DATA TO USE =
————

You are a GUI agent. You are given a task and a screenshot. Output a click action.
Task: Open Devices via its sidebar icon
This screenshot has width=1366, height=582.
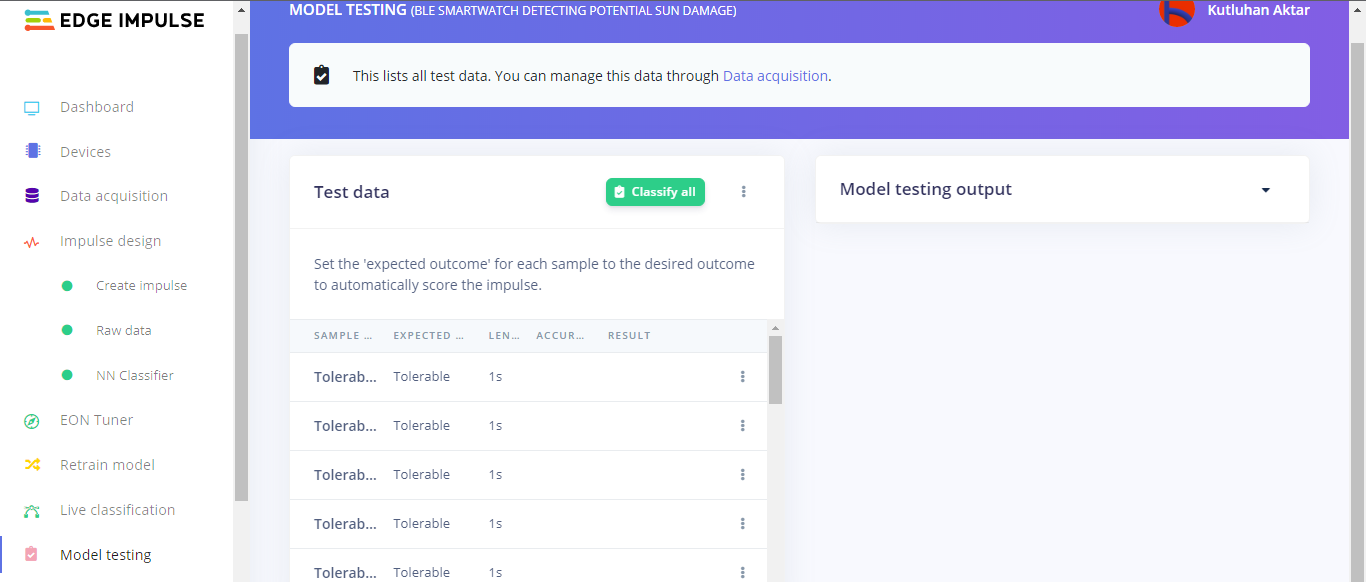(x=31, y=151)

————

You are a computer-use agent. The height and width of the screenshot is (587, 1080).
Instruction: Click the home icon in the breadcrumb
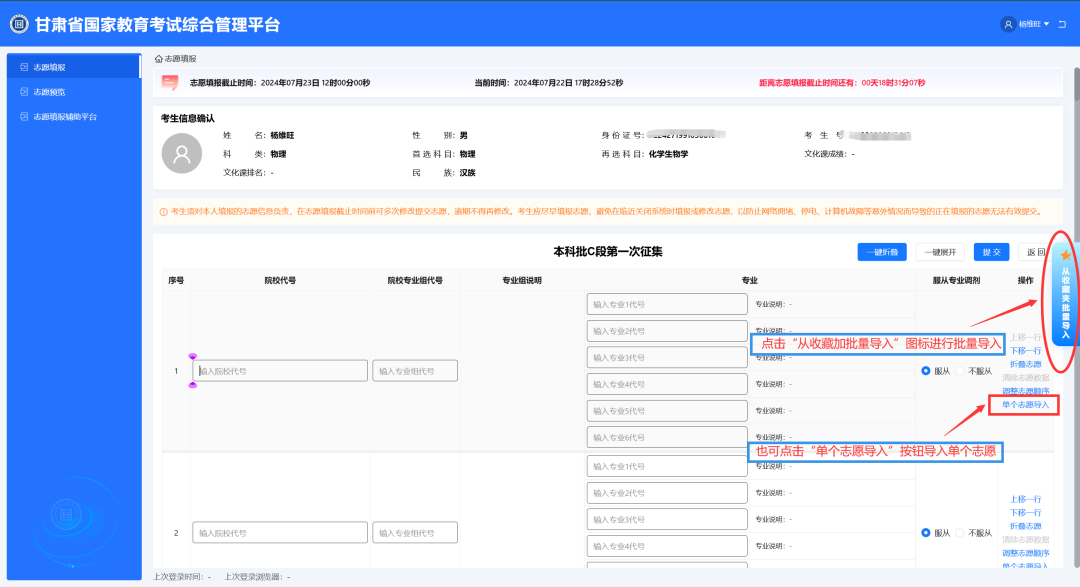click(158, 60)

————

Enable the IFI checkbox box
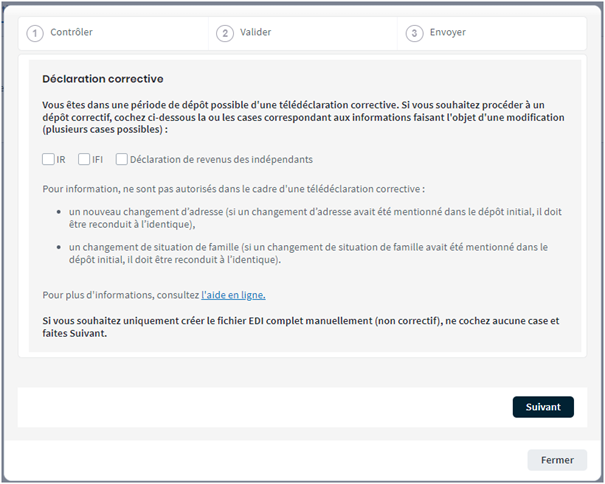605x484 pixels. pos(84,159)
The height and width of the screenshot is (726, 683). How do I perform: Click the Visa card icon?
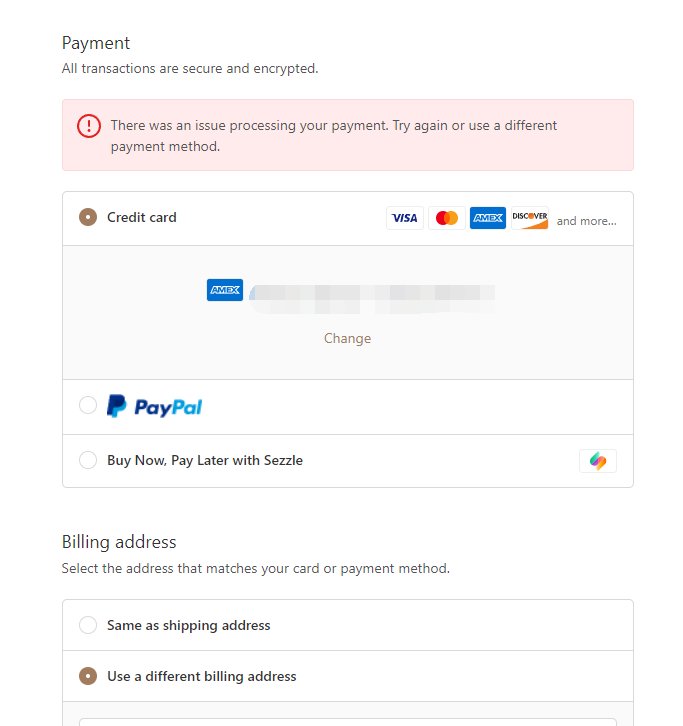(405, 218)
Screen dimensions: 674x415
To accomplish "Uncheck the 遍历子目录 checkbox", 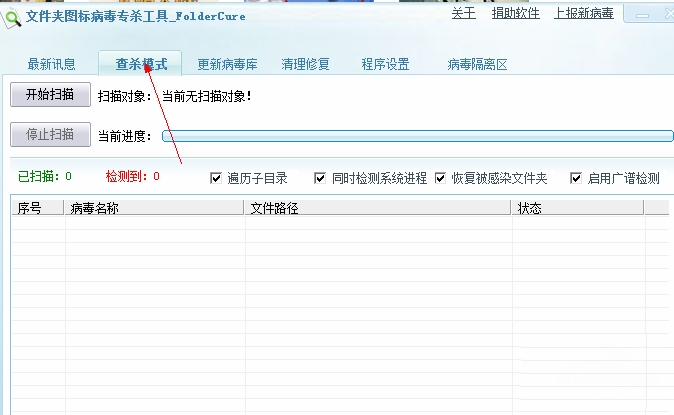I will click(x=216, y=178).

————

YOUR INSTRUCTIONS =
Scan the records for the word "agent", and copy each line where it is found.

RESPONSE AREA =
You are a GUI agent. You are given a task and a screenshot. Output a click action.
You are a computer-use agent. The height and width of the screenshot is (587, 1080).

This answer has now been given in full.